All of lore.kernel.org
 help / color / mirror / Atom feed
* mcp2517fd: transmit errors
@ 2020-10-09 14:16 Kurt Van Dijck
  2020-10-09 16:24 ` Marc Kleine-Budde
  0 siblings, 1 reply; 6+ messages in thread
From: Kurt Van Dijck @ 2020-10-09 14:16 UTC (permalink / raw)
  To: linux-can

Hello,

I'm using a v5.4 kernel now, with backported 'can: mcp25xxfd: initial commit'.
I did focus up to now to CAN recv performance, but now I face another
issue. I have errors transmitting to CAN. It's unstable.
I need to collect more details, and it is now about focus number 1.

I managed to decrease the urgency for my project by inserting a delay
in the most busy transmitter.

Any ideas what to look for?

Kind regards,
Kurt

^ permalink raw reply	[flat|nested] 6+ messages in thread

* Re: mcp2517fd: transmit errors
  2020-10-09 14:16 mcp2517fd: transmit errors Kurt Van Dijck
@ 2020-10-09 16:24 ` Marc Kleine-Budde
  2020-10-09 17:40   ` Kurt Van Dijck
  0 siblings, 1 reply; 6+ messages in thread
From: Marc Kleine-Budde @ 2020-10-09 16:24 UTC (permalink / raw)
  To: linux-can, Kurt Van Dijck


[-- Attachment #1.1: Type: text/plain, Size: 1367 bytes --]

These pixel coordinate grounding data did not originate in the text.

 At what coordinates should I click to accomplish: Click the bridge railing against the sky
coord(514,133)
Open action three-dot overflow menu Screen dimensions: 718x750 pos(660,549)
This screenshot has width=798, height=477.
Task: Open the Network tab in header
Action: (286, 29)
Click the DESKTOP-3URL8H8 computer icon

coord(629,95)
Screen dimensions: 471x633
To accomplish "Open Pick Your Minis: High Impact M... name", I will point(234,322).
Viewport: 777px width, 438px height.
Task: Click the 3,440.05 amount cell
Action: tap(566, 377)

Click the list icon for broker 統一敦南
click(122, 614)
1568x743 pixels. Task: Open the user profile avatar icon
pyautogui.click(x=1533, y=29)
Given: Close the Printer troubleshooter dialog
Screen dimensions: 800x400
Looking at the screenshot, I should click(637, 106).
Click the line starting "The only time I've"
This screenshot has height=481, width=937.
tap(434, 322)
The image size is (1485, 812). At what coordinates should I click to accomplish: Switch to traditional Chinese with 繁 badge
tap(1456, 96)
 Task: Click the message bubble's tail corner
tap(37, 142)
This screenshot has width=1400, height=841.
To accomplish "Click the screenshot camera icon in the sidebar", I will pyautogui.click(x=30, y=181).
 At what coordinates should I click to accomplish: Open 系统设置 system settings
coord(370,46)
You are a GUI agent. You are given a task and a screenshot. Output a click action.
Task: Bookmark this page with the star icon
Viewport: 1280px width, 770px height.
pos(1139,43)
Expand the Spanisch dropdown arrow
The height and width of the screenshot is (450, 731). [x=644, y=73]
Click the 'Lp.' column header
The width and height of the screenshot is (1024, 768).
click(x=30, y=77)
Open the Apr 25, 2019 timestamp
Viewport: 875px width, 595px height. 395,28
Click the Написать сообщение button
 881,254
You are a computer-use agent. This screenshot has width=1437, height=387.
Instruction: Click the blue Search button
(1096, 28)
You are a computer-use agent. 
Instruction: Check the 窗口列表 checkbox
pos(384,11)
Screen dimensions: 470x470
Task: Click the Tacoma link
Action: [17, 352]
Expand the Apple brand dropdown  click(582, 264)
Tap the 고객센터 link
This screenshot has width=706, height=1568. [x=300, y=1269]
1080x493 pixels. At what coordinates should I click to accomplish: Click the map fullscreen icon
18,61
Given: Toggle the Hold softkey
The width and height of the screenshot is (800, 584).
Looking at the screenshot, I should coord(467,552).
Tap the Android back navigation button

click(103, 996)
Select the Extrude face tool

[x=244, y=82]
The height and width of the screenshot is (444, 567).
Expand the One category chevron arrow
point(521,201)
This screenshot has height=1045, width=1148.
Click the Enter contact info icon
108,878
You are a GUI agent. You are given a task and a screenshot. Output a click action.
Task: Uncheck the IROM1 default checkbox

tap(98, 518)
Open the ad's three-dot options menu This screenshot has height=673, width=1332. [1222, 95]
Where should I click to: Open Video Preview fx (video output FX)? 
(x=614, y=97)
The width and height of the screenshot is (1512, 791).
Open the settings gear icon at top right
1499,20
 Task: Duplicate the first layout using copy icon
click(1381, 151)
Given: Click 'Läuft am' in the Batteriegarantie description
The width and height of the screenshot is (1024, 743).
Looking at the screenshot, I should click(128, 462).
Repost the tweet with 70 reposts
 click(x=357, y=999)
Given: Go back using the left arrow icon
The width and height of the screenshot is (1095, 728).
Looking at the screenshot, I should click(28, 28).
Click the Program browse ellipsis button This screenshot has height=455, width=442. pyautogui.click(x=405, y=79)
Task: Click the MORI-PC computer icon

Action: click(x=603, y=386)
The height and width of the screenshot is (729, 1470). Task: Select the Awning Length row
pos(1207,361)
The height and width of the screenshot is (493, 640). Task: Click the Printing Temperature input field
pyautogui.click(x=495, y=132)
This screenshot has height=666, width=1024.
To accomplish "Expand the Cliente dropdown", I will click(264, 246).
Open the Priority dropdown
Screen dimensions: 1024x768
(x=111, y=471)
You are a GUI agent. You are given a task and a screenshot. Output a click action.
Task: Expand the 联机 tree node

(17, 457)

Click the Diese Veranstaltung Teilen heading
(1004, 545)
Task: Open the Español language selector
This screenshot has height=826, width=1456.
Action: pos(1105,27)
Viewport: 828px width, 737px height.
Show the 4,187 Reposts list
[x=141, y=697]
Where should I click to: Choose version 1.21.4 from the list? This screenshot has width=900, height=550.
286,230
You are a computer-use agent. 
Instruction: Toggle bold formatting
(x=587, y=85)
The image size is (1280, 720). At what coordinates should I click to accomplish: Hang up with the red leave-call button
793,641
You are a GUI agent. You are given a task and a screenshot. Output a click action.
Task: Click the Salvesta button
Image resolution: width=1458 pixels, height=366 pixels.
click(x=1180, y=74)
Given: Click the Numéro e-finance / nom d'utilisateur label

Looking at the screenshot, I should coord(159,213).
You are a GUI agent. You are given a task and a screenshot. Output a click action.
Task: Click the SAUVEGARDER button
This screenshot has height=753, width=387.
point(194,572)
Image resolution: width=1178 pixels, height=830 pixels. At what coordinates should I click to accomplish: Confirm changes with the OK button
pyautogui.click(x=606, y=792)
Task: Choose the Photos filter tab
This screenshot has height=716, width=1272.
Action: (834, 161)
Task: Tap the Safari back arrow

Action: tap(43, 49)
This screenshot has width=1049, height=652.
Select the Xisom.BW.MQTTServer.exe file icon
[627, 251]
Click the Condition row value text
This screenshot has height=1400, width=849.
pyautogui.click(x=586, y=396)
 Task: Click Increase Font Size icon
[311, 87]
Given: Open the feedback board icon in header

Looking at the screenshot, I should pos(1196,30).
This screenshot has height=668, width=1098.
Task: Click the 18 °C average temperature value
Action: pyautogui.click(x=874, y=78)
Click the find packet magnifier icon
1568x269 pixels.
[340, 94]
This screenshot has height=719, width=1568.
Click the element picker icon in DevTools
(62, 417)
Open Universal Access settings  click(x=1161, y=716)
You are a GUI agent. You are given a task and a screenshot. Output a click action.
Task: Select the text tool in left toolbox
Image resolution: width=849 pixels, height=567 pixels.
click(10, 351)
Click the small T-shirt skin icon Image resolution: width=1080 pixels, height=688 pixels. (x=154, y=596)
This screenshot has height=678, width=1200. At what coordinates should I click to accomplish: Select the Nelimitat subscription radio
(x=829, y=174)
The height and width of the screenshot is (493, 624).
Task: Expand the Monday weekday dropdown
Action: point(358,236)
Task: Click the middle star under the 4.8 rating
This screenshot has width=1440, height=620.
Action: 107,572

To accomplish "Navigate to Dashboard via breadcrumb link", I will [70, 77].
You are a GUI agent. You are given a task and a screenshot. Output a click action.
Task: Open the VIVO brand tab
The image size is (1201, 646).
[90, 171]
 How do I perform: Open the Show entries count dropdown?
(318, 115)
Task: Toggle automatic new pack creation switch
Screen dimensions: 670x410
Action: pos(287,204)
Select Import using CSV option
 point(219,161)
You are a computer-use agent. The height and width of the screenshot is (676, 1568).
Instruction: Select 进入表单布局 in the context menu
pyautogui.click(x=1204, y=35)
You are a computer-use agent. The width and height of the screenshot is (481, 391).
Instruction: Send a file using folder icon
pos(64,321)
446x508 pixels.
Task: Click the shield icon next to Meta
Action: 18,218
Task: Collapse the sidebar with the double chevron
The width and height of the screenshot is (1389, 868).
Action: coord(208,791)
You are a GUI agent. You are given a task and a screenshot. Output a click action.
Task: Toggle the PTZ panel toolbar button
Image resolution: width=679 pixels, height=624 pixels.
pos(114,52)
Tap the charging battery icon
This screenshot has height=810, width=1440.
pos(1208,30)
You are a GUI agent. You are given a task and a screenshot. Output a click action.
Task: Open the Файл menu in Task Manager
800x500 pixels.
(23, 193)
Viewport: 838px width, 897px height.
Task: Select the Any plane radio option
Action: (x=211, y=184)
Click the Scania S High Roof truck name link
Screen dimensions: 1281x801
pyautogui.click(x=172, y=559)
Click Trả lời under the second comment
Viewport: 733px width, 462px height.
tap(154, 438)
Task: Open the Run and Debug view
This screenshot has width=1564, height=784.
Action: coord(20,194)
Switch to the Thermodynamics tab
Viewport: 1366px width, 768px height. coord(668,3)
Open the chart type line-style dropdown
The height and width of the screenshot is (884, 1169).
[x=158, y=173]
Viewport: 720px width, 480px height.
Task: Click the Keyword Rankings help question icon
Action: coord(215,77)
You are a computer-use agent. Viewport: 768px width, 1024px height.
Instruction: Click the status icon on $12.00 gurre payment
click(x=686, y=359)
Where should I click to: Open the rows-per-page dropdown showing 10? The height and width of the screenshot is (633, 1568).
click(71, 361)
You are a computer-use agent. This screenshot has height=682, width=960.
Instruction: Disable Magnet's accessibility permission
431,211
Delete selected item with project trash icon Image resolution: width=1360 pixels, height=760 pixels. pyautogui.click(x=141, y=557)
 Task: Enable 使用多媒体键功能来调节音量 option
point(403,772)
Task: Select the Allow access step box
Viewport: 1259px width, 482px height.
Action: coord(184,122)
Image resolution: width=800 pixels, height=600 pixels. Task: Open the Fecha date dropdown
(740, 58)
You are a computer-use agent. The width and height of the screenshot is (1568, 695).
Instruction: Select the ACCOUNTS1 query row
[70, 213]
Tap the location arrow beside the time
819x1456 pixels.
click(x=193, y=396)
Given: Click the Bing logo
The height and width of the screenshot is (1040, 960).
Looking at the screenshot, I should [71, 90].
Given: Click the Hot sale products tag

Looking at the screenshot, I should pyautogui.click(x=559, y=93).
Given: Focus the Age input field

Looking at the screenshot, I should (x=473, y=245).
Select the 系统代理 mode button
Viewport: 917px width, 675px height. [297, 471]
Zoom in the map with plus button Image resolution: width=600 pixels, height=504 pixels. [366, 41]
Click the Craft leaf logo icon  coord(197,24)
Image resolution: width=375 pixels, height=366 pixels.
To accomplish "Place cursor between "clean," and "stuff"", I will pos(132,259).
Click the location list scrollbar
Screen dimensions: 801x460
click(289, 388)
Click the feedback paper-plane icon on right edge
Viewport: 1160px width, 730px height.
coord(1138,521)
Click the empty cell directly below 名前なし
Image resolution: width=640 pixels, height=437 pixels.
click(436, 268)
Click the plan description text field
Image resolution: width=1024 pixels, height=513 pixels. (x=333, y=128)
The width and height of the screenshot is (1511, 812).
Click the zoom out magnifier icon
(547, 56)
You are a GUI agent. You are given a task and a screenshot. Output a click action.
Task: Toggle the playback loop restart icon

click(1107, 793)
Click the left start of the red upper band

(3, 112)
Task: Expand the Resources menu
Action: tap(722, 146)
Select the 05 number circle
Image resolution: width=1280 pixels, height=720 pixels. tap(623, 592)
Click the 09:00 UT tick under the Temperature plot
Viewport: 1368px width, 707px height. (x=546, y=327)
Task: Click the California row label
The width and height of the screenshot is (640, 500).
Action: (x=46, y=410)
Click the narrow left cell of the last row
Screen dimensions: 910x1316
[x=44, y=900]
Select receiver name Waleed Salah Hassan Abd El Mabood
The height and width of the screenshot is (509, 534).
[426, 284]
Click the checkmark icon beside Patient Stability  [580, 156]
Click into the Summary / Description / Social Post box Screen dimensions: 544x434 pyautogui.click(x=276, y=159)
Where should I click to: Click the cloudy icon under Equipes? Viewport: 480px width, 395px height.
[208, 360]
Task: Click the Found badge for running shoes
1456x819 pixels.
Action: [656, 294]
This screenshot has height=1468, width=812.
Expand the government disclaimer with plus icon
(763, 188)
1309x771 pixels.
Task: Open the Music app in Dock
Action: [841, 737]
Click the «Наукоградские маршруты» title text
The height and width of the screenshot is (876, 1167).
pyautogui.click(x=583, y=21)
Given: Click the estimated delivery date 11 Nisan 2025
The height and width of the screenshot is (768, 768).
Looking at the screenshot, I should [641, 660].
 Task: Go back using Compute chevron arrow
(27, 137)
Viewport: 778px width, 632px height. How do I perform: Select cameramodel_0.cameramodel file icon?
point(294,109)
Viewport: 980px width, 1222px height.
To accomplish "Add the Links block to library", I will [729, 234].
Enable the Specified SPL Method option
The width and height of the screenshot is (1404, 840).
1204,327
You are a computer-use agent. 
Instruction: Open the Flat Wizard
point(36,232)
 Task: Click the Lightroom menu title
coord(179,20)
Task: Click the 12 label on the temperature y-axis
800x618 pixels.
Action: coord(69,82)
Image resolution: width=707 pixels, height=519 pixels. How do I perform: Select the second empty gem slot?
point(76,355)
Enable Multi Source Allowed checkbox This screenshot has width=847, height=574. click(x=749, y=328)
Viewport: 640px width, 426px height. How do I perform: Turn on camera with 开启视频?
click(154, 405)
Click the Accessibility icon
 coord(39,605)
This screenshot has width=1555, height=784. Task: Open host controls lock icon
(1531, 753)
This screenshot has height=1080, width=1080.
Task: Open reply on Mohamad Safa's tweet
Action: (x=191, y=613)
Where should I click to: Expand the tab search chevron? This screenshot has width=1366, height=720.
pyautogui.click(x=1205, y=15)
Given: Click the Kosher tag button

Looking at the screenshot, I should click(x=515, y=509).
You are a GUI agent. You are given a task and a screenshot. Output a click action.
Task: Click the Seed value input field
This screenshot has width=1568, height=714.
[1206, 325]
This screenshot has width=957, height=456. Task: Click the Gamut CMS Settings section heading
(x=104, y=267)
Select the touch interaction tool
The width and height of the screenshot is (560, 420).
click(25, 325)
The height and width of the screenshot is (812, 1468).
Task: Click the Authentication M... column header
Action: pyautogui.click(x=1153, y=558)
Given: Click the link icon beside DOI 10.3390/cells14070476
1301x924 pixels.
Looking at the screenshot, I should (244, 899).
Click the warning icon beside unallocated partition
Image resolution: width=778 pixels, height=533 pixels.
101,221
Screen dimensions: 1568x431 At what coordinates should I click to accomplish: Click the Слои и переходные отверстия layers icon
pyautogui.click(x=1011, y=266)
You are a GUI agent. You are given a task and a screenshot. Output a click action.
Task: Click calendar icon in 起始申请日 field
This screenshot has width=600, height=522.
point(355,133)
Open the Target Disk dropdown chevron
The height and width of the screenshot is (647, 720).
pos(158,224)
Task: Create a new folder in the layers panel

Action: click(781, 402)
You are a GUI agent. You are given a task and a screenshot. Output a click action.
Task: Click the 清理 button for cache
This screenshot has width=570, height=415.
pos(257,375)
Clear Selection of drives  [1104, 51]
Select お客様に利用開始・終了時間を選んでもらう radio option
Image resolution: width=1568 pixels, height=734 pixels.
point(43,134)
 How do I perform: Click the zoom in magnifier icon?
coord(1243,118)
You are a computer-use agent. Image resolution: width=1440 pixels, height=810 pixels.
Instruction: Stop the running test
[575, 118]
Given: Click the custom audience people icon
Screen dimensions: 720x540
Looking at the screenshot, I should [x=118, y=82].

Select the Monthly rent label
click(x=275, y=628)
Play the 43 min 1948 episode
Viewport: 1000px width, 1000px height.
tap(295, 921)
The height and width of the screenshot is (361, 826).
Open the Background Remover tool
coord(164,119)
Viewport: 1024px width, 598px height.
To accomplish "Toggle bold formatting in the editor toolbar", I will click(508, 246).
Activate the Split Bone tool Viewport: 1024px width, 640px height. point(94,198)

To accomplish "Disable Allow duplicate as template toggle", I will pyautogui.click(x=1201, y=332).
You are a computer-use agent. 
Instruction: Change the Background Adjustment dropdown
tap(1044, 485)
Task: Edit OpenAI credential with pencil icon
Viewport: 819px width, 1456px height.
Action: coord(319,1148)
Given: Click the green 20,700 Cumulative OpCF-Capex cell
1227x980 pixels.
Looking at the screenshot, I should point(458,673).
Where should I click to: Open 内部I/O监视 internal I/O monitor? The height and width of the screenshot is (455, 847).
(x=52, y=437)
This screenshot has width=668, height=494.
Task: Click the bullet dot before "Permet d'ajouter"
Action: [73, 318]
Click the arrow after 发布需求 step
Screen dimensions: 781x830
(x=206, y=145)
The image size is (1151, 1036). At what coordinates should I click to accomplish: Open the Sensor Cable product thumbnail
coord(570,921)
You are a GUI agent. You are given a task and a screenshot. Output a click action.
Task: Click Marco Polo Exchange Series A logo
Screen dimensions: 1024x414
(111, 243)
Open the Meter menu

On 10/9/20 4:16 PM, Kurt Van Dijck wrote:
> I'm using a v5.4 kernel now, with backported 'can: mcp25xxfd: initial commit'.
> I did focus up to now to CAN recv performance, but now I face another
> issue. I have errors transmitting to CAN.

What kind of errors?

> It's unstable.

What does that mean?

> I need to collect more details, and it is now about focus number 1.
> 
> I managed to decrease the urgency for my project by inserting a delay
> in the most busy transmitter.
> 
> Any ideas what to look for?

The mcp2517fd suffers from the MAB TX underflow errata: See 1. in
http://ww1.microchip.com/downloads/en/DeviceDoc/MCP2517FD-External-CAN-FD-Controller-with-SPI-Interface-20005688B.pdf

Compile the driver with "#define DEBUG" or remove the
"MCP251XFD_QUIRK_MAB_NO_WARN" from the mcp251xfd_devtype_data_mcp2517fd. Then
you should see an error message when the chip switches modes due to the MAB
underrun.

If it's that errors there's not so much you can do, maybe optimize the SPI host
driver (or use a mcp2518fd). Which SoC are you on?

regards,
Marc

-- 
Pengutronix e.K.                 | Marc Kleine-Budde           |
Embedded Linux                   | https://www.pengutronix.de  |
Vertretung West/Dortmund         | Phone: +49-231-2826-924     |
Amtsgericht Hildesheim, HRA 2686 | Fax:   +49-5121-206917-5555 |


[-- Attachment #2: OpenPGP digital signature --]
[-- Type: application/pgp-signature, Size: 488 bytes --]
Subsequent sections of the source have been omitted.